Work required = Format every line of the records below as a JSON list of strings, one string per line, with blank lines skipped. Leave the pictures out.

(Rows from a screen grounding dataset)
=-=-=-=-=
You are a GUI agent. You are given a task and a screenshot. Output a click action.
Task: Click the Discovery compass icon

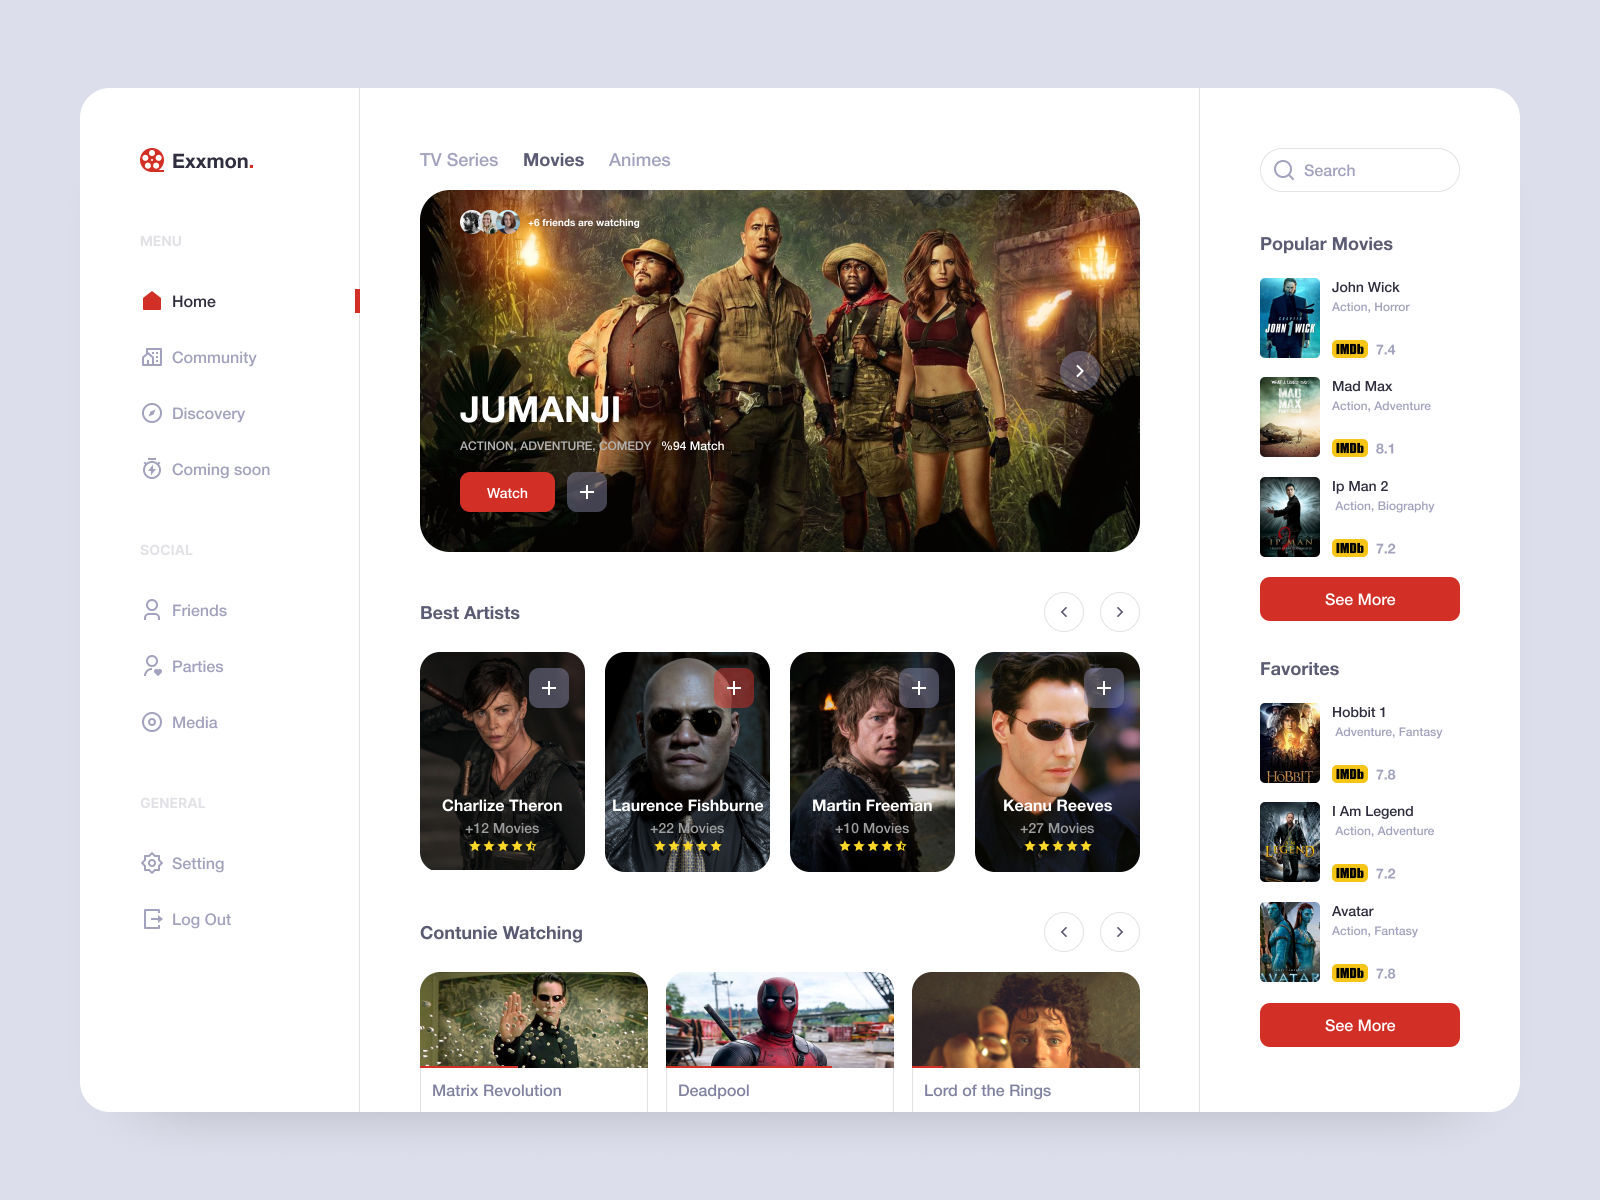150,413
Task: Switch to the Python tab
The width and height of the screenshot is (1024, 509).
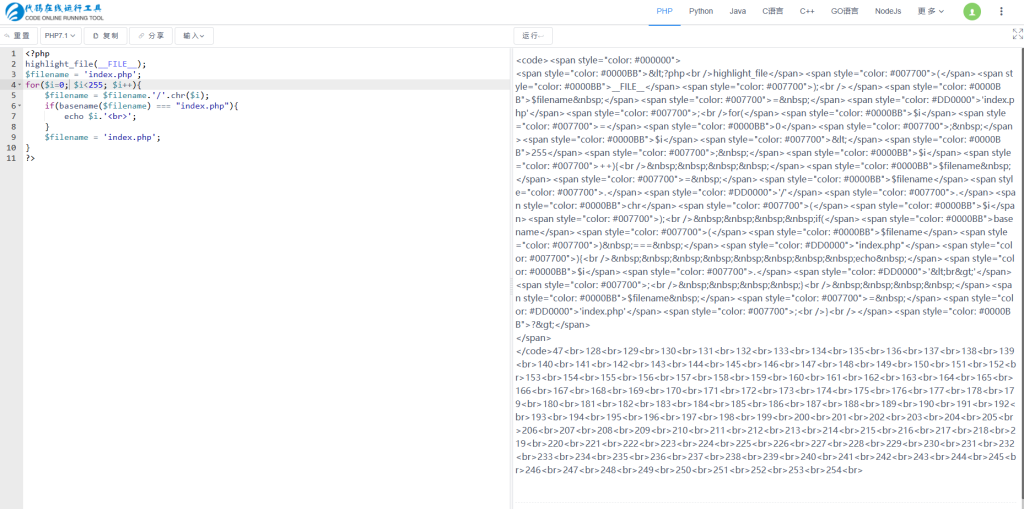Action: (x=701, y=11)
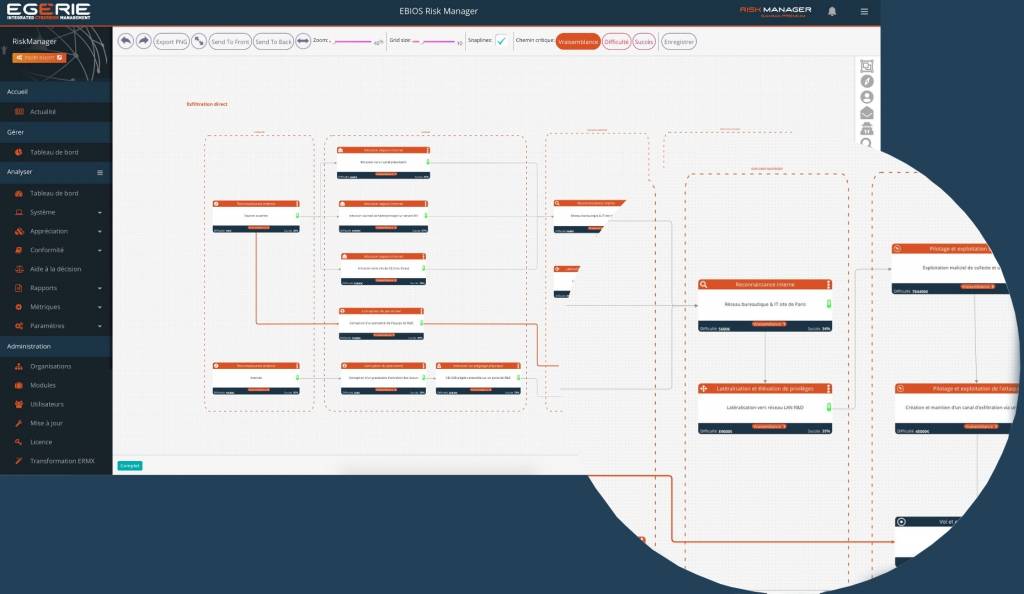The width and height of the screenshot is (1024, 594).
Task: Click the Export PNG button
Action: click(x=172, y=41)
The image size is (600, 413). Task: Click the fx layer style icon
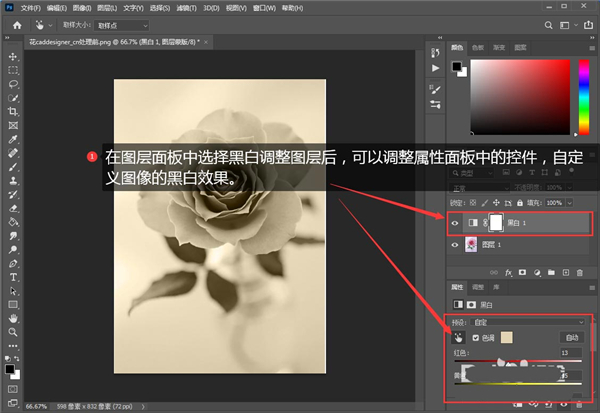509,272
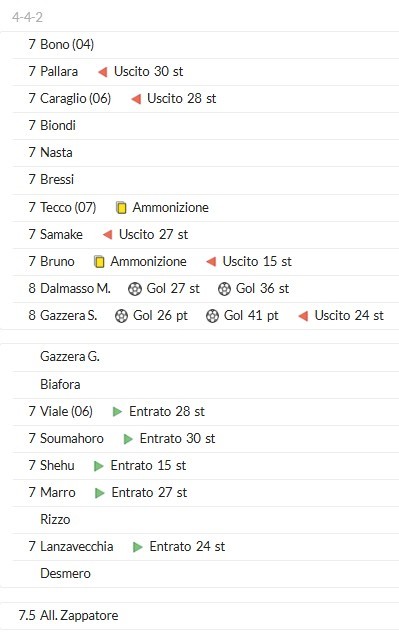Click the green entry arrow beside Shehu
The height and width of the screenshot is (639, 399).
coord(99,466)
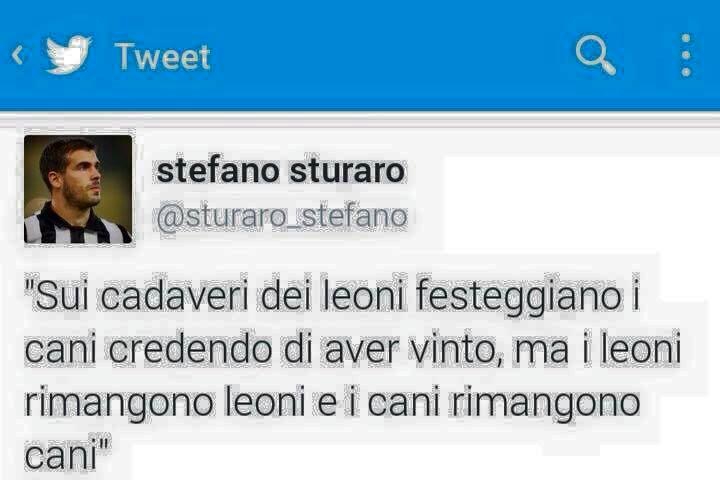Click the word credendo in the tweet
This screenshot has height=480, width=720.
pyautogui.click(x=191, y=350)
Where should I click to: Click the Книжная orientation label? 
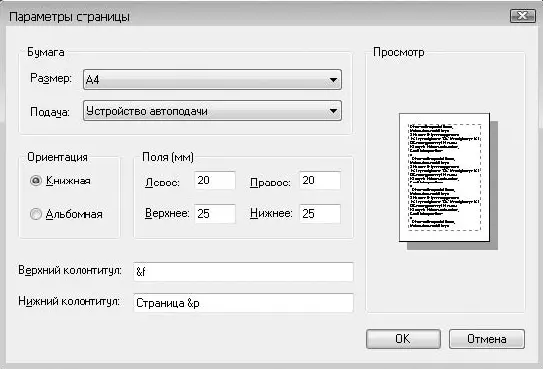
=-=-=-=-=
Finished exercise =
[
  "You are a GUI agent. You are given a task and a screenshot. Output a click action.",
  "Task: Click the Discovery compass icon",
  "150,413",
  "Task: Switch to the Python tab",
  "The width and height of the screenshot is (1024, 509).",
  "Action: (x=701, y=11)",
  "The width and height of the screenshot is (1024, 594).",
  "Task: Click the Export PNG button",
  "Action: click(x=172, y=41)",
  "The image size is (600, 413). Task: Click the fx layer style icon",
  "509,272",
  "Click the green entry arrow beside Shehu",
  "The height and width of the screenshot is (639, 399).",
  "coord(99,466)",
  "Click the word credendo in the tweet",
  "This screenshot has height=480, width=720.",
  "pyautogui.click(x=191, y=350)",
  "Where should I click to: Click the Книжная orientation label? "
]